DATA TO PROCESS:
-------------------------

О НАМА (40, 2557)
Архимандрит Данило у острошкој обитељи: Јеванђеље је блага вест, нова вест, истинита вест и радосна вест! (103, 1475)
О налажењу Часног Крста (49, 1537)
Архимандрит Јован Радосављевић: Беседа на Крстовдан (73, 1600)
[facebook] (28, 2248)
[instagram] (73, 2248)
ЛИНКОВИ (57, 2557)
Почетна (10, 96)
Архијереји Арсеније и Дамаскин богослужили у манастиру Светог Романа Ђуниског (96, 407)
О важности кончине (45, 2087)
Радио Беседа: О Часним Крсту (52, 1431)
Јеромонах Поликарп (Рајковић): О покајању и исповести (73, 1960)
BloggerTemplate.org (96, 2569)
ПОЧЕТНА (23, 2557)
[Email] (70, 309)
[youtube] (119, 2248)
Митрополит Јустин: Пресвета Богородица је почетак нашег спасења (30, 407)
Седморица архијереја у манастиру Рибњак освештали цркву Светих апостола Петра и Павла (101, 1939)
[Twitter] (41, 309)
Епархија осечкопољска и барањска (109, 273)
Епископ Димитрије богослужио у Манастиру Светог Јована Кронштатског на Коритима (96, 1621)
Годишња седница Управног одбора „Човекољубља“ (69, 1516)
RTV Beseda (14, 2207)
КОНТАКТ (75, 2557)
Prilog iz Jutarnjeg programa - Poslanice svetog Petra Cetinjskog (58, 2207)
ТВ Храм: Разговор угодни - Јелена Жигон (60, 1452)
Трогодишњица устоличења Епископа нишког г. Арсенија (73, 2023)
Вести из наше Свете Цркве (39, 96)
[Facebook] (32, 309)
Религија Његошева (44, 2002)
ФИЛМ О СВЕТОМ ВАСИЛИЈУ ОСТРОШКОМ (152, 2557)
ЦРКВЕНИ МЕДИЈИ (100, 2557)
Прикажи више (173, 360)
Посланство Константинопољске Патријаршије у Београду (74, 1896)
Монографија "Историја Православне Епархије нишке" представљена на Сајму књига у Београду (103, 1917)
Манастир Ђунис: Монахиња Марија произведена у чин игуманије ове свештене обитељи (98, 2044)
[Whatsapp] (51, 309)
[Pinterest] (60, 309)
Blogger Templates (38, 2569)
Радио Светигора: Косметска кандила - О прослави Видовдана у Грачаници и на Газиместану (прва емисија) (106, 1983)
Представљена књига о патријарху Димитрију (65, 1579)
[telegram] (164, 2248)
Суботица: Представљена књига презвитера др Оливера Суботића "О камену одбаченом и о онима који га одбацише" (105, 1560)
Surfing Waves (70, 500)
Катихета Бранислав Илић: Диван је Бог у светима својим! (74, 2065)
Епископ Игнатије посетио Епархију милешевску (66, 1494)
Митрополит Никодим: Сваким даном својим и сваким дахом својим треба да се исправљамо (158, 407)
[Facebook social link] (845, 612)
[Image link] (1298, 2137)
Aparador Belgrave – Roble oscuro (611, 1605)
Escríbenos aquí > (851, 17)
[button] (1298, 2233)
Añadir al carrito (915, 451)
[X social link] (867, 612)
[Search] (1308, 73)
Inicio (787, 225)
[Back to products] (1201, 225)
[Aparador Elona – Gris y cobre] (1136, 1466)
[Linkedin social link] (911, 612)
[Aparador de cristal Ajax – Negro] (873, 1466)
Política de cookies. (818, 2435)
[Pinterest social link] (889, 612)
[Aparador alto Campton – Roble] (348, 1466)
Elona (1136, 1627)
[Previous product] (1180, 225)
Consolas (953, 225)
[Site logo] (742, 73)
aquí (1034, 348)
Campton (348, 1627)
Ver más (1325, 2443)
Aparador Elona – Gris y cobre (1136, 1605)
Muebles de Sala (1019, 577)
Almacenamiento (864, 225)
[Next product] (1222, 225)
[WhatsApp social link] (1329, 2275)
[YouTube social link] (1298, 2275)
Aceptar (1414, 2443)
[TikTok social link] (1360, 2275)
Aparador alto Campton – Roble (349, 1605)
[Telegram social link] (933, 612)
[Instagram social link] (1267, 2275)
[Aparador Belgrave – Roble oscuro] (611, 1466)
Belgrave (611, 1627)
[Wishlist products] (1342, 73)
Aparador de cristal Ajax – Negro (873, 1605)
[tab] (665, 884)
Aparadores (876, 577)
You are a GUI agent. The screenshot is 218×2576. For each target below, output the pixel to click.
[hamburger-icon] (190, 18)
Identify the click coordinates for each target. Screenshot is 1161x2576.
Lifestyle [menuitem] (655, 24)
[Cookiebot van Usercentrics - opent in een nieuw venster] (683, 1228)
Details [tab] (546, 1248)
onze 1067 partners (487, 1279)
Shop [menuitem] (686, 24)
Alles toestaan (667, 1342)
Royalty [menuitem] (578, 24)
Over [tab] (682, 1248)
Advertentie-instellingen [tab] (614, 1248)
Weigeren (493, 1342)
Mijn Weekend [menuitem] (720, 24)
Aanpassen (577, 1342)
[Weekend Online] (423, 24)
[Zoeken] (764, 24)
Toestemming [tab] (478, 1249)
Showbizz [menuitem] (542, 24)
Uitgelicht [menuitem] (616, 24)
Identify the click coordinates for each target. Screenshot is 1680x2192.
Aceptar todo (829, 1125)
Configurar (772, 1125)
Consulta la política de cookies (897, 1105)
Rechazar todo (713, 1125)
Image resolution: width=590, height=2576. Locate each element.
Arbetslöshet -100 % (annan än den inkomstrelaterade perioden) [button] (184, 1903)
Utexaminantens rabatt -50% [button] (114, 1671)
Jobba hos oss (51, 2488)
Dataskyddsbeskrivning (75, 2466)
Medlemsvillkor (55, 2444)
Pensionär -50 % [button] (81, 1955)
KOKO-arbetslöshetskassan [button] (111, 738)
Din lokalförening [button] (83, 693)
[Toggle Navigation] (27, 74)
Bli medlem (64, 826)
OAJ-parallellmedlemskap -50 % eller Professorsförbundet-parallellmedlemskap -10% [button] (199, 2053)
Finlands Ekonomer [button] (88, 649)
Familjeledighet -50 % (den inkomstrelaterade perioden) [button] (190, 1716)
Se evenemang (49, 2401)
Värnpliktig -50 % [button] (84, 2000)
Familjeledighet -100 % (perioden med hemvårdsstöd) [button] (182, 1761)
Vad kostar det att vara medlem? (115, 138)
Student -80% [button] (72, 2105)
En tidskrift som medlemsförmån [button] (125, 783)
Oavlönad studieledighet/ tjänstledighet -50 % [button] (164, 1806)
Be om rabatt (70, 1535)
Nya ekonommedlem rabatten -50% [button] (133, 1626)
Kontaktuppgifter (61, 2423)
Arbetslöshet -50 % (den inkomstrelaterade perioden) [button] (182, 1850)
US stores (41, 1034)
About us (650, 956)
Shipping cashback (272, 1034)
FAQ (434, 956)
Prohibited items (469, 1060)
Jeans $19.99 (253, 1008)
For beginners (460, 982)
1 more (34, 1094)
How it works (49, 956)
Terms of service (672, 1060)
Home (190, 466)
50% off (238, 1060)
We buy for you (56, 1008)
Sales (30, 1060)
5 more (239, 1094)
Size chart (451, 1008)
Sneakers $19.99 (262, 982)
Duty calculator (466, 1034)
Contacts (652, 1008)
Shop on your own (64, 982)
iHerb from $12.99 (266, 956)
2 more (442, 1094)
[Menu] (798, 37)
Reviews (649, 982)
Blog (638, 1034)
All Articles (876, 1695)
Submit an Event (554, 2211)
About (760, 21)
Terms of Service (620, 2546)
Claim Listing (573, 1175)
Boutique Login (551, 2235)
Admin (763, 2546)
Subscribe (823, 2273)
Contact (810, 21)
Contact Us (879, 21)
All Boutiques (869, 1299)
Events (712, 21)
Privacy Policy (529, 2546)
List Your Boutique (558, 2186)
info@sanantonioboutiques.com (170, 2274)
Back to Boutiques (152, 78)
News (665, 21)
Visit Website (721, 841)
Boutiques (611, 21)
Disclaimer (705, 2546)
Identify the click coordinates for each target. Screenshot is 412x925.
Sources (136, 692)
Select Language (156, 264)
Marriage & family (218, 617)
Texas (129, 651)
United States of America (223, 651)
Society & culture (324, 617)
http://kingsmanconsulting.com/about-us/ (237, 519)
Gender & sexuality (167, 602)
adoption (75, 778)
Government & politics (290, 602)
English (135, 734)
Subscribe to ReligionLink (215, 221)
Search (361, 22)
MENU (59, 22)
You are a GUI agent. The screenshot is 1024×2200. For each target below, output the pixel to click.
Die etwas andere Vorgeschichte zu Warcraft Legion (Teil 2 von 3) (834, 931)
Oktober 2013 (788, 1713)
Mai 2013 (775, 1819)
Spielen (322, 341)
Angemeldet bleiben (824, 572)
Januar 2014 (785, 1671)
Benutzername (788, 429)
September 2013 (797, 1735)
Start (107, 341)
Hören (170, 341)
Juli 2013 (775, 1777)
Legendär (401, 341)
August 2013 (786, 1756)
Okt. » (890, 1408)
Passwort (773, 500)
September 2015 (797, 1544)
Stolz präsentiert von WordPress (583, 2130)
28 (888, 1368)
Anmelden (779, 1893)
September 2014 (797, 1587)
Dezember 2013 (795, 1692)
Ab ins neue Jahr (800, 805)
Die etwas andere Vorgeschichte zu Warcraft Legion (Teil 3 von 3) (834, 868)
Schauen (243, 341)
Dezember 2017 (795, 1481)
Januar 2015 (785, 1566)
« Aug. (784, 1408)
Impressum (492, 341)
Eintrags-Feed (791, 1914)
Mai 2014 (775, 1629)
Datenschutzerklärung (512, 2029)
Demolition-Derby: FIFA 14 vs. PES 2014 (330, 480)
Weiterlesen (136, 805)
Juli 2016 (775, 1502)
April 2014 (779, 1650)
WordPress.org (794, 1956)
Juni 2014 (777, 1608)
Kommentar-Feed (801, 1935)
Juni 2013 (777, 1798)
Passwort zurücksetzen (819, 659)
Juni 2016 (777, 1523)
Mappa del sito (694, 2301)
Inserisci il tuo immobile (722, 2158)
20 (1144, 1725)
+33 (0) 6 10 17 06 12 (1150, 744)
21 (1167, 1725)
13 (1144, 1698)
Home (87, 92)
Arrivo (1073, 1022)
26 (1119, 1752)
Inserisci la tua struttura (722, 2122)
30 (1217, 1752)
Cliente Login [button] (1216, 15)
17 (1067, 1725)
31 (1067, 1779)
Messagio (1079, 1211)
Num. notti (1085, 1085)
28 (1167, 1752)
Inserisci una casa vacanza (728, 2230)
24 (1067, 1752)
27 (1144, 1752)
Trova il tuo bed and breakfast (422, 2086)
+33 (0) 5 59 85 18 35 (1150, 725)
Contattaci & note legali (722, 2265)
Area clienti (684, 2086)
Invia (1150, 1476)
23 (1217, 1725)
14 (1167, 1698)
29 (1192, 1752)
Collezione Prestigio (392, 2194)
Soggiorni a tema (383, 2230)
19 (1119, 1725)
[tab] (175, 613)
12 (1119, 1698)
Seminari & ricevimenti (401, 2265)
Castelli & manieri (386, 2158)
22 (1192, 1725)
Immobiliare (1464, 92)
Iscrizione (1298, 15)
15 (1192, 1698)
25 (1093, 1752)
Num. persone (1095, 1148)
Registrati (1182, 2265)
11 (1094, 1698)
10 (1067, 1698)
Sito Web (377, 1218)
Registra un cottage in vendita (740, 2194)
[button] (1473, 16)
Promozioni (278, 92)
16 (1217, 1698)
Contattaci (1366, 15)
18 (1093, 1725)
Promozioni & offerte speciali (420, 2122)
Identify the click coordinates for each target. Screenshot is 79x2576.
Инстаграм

-------------------------

ABOUT THIS EXERCISE:
Everything from the line with "[TikTok social link] (1360, 2275)" through the line with "[hamburger-icon] (190, 18)" in the listing above must be retyped exactly, with nothing added.

SOLUTION FOR THIS EXERCISE:
[TikTok social link] (1360, 2275)
Aparador alto Campton – Roble (349, 1605)
[Telegram social link] (933, 612)
[Instagram social link] (1267, 2275)
[Aparador Belgrave – Roble oscuro] (611, 1466)
Belgrave (611, 1627)
[Wishlist products] (1342, 73)
Aparador de cristal Ajax – Negro (873, 1605)
[tab] (665, 884)
Aparadores (876, 577)
You are a GUI agent. The screenshot is 218×2576. For each target below, output the pixel to click.
[hamburger-icon] (190, 18)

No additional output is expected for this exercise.